__What is needed__
After finding "This screenshot has" in the data, write out its line and all following lines without change, up to and including the last one. Leave out pictures.

__Data to use__

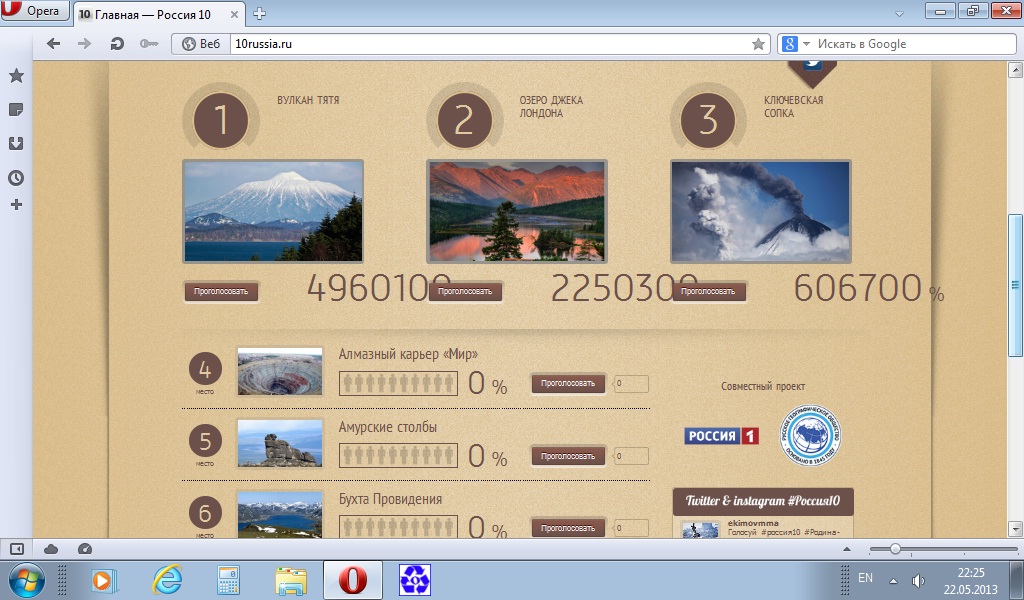1024x600 pixels.
Task: Show hidden system tray icons
Action: 893,580
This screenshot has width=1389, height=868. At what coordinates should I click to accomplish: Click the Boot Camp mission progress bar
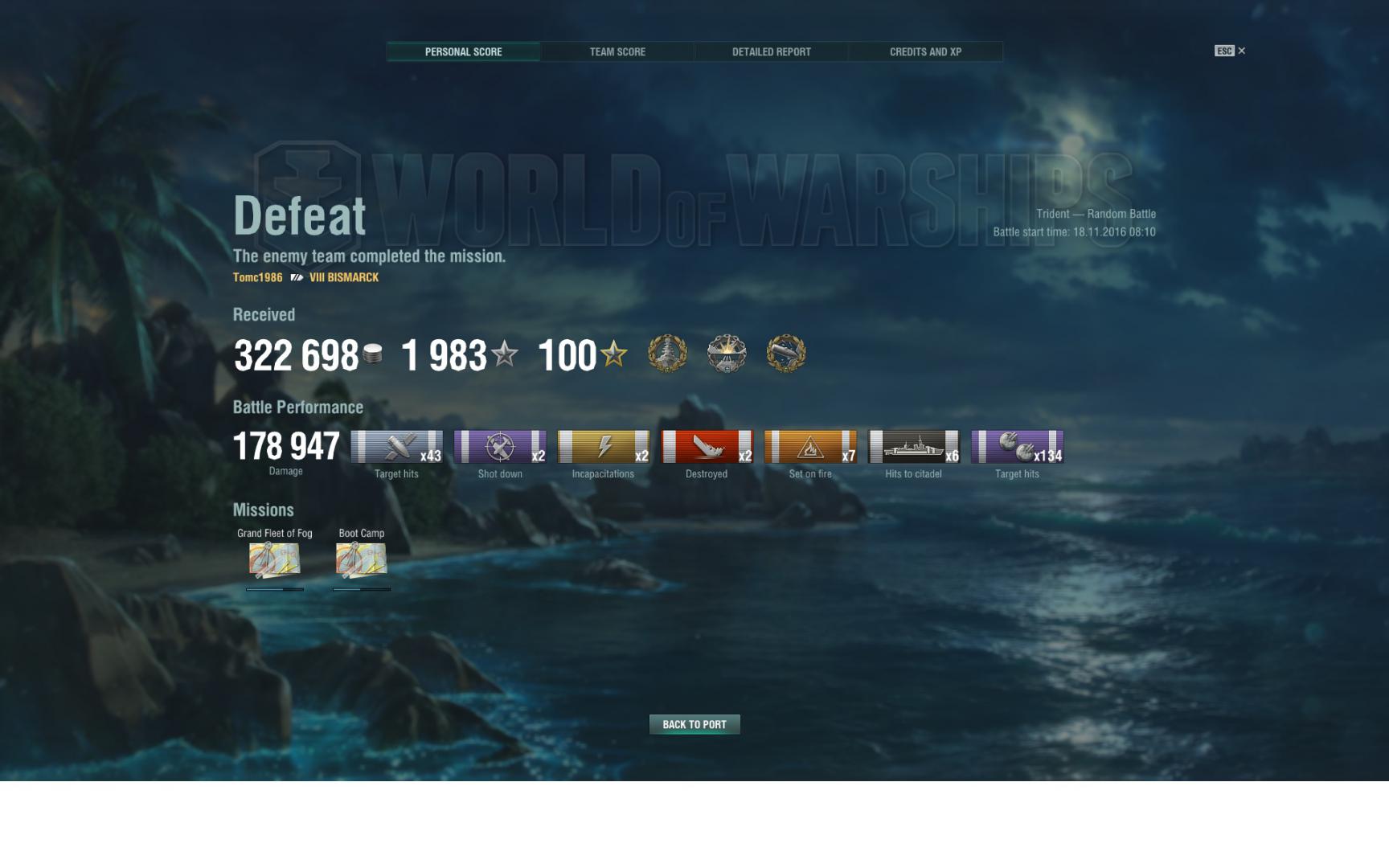[x=362, y=589]
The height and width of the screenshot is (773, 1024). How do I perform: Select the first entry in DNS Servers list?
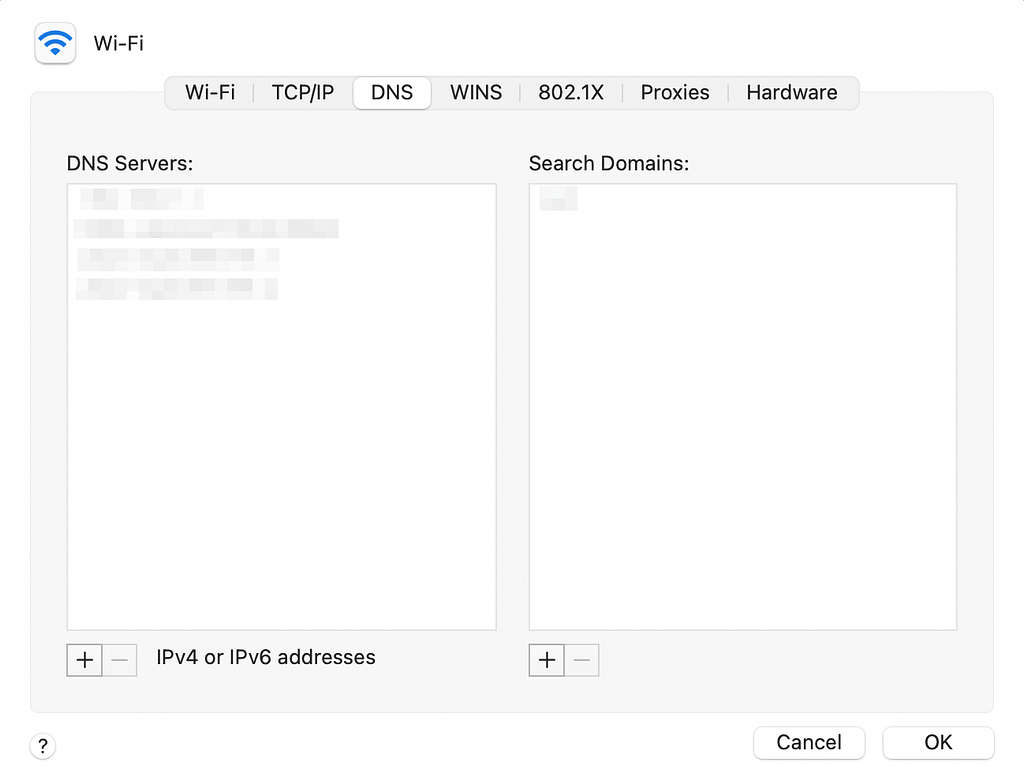pos(140,199)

__Task result__
This screenshot has width=1389, height=868. At what coordinates should I click to accomplish: Click the Boot Camp mission progress bar
[x=362, y=589]
The height and width of the screenshot is (773, 1024). How do I perform: Select the first entry in DNS Servers list?
pos(140,199)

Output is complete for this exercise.